_Tarea A_:
Reescribe como lista numerada, sin las líneas en blanco, la parte de los registros que va desde la línea que contiene "The width and height of the screenshot is (542, 617)." hasta la que contiene "I want to click on sidebar-item-label: 企业, so", ambas incluidas.
--------------------
Diseñar una inteligencia artificial capaz de captar de forma autónoma estos matices sutiles presentaba un verdadero desafío. Además de modelizar los procesos mentales humanos, había que pedirles a las computadoras que dominaran una variedad infinita de conceptos, de comportamientos y de situaciones, así como el conjunto de sus correlaciones; dicho de otra manera, había que abarcar en su totalidad el marco cultural de la civilización humana, la única, de hecho, en producir sentido.

En lugar de agotarse persiguiendo este objetivo en apariencia inalcanzable, el equipo de Brodey soñaba con poner las computadoras y las tecnologías cibernéticas al servicio de los seres humanos para permitirles explorar y enriquecer su entorno y, sobre todo, a sí mismos. Desde esta perspectiva, las tecnologías de la información no eran sólo herramientas para realizar tareas, sino instrumentos para pensar el mundo e interactuar con él. Imaginemos, por ejemplo, una ducha cibernética reactiva que le hable del cambio climático y la escasez de recursos hídricos, o de un automóvil que, durante el trayecto, le hable sobre el estado del sistema de transporte público. El laboratorio inventó incluso un traje que, si uno se lo ponía para bailar, cambiaba la música en tiempo real, dejando en evidencia los complejos vínculos entre sonido y movimientos.
--------------------
_Tarea B_:
Reproduce literalmente el fragmento del texto sobre inteligencia artificial que va desde "Diseñar una inteligencia" hasta "en producir sentido.".
--------------------
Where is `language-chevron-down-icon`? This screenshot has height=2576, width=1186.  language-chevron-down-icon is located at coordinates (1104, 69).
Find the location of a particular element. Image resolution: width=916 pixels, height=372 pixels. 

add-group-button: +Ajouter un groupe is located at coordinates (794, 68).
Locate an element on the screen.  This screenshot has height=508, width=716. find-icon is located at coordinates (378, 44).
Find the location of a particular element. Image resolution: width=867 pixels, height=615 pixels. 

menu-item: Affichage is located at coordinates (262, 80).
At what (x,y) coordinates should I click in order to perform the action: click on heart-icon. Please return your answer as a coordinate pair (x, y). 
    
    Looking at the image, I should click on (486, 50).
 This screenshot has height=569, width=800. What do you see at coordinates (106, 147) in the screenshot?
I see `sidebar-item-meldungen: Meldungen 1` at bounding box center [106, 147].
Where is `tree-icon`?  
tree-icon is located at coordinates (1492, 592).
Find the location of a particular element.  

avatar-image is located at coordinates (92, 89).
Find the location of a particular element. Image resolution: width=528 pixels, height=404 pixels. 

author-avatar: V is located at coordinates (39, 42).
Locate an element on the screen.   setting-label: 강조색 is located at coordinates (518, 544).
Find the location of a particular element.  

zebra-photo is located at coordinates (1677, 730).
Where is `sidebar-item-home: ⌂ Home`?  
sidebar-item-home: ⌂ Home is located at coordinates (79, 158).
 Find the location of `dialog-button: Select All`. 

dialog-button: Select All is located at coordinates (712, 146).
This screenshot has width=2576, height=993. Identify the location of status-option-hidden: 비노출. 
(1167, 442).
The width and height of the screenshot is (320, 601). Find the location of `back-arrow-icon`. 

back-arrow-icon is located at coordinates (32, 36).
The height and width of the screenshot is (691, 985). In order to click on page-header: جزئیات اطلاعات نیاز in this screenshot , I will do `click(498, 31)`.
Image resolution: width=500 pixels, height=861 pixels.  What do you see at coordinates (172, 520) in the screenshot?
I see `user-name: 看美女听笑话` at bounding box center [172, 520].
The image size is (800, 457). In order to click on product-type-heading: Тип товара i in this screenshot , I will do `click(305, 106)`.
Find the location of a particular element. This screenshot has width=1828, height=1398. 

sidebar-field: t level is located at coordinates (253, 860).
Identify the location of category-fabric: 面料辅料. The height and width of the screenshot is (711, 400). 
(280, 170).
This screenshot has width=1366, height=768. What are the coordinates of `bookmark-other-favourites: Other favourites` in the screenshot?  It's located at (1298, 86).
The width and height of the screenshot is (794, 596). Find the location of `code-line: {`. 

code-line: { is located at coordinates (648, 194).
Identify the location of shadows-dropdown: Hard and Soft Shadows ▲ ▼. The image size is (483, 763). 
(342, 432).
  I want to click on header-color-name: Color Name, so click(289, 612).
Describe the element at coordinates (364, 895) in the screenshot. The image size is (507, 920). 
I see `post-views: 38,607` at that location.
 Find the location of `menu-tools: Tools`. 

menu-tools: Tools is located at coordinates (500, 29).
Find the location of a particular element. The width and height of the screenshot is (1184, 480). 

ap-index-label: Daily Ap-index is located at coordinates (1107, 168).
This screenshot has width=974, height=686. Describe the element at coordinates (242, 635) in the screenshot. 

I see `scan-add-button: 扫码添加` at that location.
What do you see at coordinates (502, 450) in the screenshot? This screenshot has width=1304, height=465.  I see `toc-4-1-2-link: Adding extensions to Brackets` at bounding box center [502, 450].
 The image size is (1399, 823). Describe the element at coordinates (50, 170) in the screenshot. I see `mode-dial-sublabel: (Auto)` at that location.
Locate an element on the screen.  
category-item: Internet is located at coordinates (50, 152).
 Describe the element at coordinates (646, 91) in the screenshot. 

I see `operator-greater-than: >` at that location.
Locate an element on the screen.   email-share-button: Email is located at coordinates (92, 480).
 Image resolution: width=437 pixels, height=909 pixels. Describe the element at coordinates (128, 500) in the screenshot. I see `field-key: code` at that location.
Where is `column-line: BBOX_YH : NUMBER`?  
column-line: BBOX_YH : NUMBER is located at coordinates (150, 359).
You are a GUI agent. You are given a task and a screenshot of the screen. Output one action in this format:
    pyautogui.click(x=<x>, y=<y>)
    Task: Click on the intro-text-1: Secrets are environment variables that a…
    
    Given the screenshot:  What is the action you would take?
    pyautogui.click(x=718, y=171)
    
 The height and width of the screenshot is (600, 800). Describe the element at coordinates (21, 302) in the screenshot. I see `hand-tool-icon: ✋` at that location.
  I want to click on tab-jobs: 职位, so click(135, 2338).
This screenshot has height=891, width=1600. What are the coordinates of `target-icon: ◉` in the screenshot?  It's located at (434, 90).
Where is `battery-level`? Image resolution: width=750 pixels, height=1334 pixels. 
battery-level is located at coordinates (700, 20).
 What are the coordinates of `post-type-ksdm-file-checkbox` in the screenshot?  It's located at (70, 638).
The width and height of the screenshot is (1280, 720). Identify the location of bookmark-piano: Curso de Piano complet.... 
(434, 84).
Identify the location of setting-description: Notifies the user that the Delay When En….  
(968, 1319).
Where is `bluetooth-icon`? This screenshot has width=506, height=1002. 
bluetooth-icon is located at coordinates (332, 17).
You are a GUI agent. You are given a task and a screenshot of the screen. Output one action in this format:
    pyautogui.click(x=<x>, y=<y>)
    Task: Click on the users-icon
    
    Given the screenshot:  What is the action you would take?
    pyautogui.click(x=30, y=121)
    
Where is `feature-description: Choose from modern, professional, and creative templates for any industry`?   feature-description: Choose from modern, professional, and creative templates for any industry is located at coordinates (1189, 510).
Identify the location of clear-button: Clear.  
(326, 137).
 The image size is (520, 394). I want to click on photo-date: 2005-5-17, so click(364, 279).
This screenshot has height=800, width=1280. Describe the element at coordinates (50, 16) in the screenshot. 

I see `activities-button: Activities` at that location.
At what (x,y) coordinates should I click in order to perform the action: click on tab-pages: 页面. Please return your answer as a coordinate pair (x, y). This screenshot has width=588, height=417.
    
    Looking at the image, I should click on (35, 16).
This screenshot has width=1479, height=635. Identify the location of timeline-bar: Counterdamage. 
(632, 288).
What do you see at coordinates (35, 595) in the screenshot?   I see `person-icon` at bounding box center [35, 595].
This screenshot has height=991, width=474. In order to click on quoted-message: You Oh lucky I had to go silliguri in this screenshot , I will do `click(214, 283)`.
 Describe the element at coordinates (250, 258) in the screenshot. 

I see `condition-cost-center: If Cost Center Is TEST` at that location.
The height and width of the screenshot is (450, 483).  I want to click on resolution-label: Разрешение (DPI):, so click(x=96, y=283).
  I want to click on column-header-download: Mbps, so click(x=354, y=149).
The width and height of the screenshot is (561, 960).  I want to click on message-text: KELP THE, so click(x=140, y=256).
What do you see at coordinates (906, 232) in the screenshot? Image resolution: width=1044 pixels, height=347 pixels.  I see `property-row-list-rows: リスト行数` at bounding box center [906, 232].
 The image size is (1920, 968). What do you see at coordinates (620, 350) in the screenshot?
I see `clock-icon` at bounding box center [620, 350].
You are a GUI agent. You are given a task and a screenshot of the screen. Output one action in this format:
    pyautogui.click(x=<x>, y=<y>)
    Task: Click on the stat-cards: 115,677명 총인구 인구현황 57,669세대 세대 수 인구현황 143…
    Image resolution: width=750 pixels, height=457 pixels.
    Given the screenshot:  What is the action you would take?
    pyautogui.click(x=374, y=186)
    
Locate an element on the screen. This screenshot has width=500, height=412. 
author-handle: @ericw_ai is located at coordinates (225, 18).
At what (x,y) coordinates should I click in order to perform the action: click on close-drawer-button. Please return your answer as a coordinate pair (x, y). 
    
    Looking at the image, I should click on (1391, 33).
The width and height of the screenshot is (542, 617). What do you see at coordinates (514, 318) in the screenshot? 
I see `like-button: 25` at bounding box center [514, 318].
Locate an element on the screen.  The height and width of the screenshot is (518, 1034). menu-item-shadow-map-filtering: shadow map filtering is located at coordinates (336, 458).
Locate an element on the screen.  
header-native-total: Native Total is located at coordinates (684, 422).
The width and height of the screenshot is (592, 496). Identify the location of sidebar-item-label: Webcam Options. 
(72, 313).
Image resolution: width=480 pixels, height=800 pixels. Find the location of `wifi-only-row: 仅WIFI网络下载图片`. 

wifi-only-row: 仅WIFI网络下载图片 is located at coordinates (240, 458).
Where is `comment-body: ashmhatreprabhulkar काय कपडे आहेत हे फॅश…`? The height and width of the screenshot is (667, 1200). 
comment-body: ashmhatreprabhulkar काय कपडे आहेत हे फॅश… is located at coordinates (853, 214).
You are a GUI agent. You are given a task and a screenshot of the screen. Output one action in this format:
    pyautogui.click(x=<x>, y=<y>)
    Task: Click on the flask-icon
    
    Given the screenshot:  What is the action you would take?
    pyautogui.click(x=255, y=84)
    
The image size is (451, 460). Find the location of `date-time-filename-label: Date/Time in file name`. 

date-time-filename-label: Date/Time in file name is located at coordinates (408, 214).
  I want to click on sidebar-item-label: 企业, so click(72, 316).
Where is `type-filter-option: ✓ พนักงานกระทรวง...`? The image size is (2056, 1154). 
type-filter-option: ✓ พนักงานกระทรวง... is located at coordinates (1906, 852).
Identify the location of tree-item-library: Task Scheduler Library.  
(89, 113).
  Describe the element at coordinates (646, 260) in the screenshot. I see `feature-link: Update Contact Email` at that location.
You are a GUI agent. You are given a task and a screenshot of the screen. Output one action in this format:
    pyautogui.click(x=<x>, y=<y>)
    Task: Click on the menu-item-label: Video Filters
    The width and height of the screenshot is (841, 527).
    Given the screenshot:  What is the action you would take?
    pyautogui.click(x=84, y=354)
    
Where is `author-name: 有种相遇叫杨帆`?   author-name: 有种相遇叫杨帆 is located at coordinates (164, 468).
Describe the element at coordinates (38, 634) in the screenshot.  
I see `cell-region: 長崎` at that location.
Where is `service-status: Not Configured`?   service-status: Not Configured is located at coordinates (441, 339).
--------------------
_Tu respuesta A_:
1. The width and height of the screenshot is (542, 617). What do you see at coordinates (514, 318) in the screenshot? 
2. I see `like-button: 25` at bounding box center [514, 318].
3. Locate an element on the screen.  The height and width of the screenshot is (518, 1034). menu-item-shadow-map-filtering: shadow map filtering is located at coordinates (336, 458).
4. Locate an element on the screen.  
5. header-native-total: Native Total is located at coordinates (684, 422).
6. The width and height of the screenshot is (592, 496). Identify the location of sidebar-item-label: Webcam Options. 
7. (72, 313).
8. Image resolution: width=480 pixels, height=800 pixels. Find the location of `wifi-only-row: 仅WIFI网络下载图片`. 
9. wifi-only-row: 仅WIFI网络下载图片 is located at coordinates (240, 458).
10. Where is `comment-body: ashmhatreprabhulkar काय कपडे आहेत हे फॅश…`? The height and width of the screenshot is (667, 1200). 
11. comment-body: ashmhatreprabhulkar काय कपडे आहेत हे फॅश… is located at coordinates (853, 214).
12. You are a GUI agent. You are given a task and a screenshot of the screen. Output one action in this format:
13.     pyautogui.click(x=<x>, y=<y>)
14.     Task: Click on the flask-icon
15.     Given the screenshot:  What is the action you would take?
16.     pyautogui.click(x=255, y=84)
17. The image size is (451, 460). Find the location of `date-time-filename-label: Date/Time in file name`. 
18. date-time-filename-label: Date/Time in file name is located at coordinates (408, 214).
19.   I want to click on sidebar-item-label: 企业, so click(72, 316).

_Tu respuesta B_:
Diseñar una inteligencia artificial capaz de captar de forma autónoma estos matices sutiles presentaba un verdadero desafío. Además de modelizar los procesos mentales humanos, había que pedirles a las computadoras que dominaran una variedad infinita de conceptos, de comportamientos y de situaciones, así como el conjunto de sus correlaciones; dicho de otra manera, había que abarcar en su totalidad el marco cultural de la civilización humana, la única, de hecho, en producir sentido.